Based on the general behavior of the electrons to heat, is clear that high temperatures increase the mobility of the electrons. So, we can only expect that the transistors will have a faster switching time when the temperatures are high to a certain level. However, beyond a specific threshold, the heat will increase the resistance to the conductivity and this will end up slowing the switching speed of the transistors. In some cases, extremely high temperatures can damage the structural composition of the semiconductors used for making transistors.
Changing the resistance of the transistor
Resistance is a key feature that ends up determining the performance of the transistors.
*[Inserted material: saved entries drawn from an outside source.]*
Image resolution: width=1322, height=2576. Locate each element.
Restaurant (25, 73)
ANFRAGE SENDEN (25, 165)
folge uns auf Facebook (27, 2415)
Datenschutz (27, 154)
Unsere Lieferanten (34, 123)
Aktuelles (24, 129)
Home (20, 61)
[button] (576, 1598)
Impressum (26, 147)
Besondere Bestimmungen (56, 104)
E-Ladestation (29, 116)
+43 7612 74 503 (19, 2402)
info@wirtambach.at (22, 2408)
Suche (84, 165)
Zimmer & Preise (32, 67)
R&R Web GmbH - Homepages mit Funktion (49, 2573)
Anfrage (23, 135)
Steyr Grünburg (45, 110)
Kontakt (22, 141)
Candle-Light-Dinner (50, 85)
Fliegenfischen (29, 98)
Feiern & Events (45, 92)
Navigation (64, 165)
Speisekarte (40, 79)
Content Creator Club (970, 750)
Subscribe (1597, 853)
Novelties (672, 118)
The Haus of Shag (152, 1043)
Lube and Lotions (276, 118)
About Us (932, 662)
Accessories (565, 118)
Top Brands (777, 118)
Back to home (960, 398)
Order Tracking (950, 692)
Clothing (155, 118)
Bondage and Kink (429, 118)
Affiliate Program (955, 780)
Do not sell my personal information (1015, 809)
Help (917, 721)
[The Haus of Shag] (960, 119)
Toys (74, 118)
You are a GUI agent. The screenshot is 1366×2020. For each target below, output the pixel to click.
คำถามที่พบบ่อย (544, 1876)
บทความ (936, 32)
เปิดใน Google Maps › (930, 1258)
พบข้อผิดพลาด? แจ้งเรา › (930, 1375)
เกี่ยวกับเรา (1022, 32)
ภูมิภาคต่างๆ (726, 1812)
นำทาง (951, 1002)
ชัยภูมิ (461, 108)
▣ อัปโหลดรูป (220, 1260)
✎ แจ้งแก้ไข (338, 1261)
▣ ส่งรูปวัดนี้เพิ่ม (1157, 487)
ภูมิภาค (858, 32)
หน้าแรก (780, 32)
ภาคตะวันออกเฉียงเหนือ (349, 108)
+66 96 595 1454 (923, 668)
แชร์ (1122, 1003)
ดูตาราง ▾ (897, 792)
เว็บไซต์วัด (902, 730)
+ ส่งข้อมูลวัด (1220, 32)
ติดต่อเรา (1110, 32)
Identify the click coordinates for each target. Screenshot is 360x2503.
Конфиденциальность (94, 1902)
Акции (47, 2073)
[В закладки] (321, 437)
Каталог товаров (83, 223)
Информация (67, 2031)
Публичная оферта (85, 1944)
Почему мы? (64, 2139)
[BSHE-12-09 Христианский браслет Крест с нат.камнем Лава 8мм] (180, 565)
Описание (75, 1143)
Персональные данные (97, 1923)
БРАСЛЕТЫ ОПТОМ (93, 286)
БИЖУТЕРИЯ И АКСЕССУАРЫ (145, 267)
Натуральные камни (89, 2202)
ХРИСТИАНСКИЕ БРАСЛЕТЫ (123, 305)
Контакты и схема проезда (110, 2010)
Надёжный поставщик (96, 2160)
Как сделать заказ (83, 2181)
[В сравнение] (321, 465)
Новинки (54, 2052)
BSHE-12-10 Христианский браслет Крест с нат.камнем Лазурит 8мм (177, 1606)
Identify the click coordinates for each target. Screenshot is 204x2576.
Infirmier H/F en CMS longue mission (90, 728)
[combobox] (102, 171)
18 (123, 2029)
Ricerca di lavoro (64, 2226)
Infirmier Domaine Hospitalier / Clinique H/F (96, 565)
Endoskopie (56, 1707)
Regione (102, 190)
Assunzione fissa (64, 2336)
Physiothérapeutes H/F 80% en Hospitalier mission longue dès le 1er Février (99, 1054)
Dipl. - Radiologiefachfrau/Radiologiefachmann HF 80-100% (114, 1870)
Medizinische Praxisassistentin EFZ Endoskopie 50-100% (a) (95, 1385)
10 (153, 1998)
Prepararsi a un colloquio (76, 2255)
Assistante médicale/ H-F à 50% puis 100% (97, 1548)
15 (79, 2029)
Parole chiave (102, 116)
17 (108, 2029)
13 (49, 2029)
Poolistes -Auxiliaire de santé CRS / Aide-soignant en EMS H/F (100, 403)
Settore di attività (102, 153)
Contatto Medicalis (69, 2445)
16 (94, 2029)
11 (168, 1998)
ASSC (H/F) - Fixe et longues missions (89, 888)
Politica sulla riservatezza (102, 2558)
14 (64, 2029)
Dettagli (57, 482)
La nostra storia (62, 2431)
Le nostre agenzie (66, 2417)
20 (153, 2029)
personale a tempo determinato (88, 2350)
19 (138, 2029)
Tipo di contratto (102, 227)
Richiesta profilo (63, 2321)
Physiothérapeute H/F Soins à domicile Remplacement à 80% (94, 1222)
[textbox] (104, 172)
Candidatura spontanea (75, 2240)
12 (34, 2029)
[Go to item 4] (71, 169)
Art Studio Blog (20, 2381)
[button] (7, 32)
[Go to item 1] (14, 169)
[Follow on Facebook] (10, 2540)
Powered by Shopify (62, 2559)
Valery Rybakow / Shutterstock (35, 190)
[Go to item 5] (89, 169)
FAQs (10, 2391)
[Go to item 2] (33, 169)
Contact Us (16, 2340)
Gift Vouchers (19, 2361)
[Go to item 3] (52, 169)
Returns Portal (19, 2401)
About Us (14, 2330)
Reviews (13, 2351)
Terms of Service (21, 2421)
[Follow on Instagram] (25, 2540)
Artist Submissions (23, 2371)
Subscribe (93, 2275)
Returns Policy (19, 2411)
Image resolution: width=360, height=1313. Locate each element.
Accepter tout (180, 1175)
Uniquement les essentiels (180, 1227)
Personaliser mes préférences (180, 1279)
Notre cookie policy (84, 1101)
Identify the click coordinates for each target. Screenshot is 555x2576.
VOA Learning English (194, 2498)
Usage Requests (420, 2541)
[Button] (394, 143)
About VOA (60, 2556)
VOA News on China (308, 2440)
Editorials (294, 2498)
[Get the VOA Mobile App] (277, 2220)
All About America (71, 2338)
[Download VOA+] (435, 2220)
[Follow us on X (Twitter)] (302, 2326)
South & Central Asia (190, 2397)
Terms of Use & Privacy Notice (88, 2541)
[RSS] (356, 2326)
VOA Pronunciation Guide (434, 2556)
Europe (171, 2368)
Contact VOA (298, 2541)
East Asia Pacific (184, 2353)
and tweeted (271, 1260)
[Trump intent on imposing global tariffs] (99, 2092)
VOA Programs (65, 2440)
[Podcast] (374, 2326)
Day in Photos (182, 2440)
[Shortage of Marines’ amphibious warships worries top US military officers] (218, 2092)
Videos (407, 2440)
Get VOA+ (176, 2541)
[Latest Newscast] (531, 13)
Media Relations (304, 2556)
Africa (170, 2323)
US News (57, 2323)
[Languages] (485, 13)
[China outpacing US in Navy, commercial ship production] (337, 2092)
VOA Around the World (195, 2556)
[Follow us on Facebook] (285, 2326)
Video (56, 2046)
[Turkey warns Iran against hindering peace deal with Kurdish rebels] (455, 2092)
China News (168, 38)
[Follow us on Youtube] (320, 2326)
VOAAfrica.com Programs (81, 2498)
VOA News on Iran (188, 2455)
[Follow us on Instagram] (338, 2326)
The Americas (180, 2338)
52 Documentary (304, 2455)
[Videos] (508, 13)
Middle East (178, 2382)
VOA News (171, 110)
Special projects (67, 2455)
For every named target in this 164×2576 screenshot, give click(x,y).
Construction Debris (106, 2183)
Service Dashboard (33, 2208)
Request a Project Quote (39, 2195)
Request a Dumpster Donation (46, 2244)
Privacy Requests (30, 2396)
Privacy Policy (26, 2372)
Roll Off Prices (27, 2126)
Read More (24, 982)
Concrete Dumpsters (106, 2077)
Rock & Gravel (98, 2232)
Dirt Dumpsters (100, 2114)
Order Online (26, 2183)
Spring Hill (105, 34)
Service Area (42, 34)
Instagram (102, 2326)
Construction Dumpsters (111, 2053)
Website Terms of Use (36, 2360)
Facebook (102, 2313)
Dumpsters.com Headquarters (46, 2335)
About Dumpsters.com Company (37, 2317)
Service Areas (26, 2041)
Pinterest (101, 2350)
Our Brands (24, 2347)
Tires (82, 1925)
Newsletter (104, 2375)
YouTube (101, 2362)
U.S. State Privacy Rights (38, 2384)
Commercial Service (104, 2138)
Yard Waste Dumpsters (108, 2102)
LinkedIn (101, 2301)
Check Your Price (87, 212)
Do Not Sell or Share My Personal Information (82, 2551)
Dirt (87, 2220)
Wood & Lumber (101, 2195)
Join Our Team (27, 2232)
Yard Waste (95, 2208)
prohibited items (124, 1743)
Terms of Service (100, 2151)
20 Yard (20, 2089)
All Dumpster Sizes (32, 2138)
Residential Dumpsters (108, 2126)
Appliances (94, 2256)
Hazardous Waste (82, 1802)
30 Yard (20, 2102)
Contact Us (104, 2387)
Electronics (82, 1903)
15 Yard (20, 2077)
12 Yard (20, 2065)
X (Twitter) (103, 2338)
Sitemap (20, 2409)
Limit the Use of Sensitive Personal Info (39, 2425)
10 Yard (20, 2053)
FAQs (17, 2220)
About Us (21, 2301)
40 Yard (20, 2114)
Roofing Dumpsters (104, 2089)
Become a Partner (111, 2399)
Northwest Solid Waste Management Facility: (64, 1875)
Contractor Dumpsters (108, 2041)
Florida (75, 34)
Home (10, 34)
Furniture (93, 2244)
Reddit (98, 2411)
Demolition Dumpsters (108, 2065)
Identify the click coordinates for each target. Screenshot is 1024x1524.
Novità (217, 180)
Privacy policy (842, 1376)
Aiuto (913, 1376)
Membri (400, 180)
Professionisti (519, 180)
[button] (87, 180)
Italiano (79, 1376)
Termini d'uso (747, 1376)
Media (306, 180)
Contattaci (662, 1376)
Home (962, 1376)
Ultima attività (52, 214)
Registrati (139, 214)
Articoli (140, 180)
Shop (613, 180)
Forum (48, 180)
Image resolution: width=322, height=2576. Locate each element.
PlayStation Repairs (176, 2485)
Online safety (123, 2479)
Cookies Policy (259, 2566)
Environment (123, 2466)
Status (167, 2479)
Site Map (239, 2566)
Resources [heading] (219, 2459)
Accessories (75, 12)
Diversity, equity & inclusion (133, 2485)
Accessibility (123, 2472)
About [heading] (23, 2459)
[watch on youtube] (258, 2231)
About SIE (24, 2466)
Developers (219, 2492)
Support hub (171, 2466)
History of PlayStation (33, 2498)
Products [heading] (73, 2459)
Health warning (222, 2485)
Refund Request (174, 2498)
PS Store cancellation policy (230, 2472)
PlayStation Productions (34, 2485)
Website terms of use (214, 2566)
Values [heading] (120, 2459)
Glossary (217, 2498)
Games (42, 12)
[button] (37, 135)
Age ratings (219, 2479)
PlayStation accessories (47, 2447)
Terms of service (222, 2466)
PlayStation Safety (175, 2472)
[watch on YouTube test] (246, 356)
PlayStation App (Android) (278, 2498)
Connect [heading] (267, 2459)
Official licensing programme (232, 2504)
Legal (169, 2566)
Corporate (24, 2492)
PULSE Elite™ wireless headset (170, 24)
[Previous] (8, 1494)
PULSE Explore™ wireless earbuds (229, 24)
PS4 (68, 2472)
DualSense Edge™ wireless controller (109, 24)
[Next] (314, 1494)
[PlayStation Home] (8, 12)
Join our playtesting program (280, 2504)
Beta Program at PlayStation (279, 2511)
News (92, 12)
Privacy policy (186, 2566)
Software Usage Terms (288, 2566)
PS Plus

On the other hand, there is a direct link between the resistance of a material and the temperature changes.
In most cases, an increase in temperature will increase the resistance of the transistors. This is likely to lead to a higher dissipation of power by the transistor leading to lower performance.
Other than the above power-related factors temperature has a direct impact on the reliability of the transistors. Exposing transistors to the extreme ends of the temperature ranges will lower their reliability index. This is possible because some components are likely to get damaged.
Now you know the impact of temperature on the performance of the transistors. You will be able to make the right decisions when it comes to protecting transistors from the negative effects of temperature. Also, buying high-quality transistors will be a smart move to get the best performance from the transistors.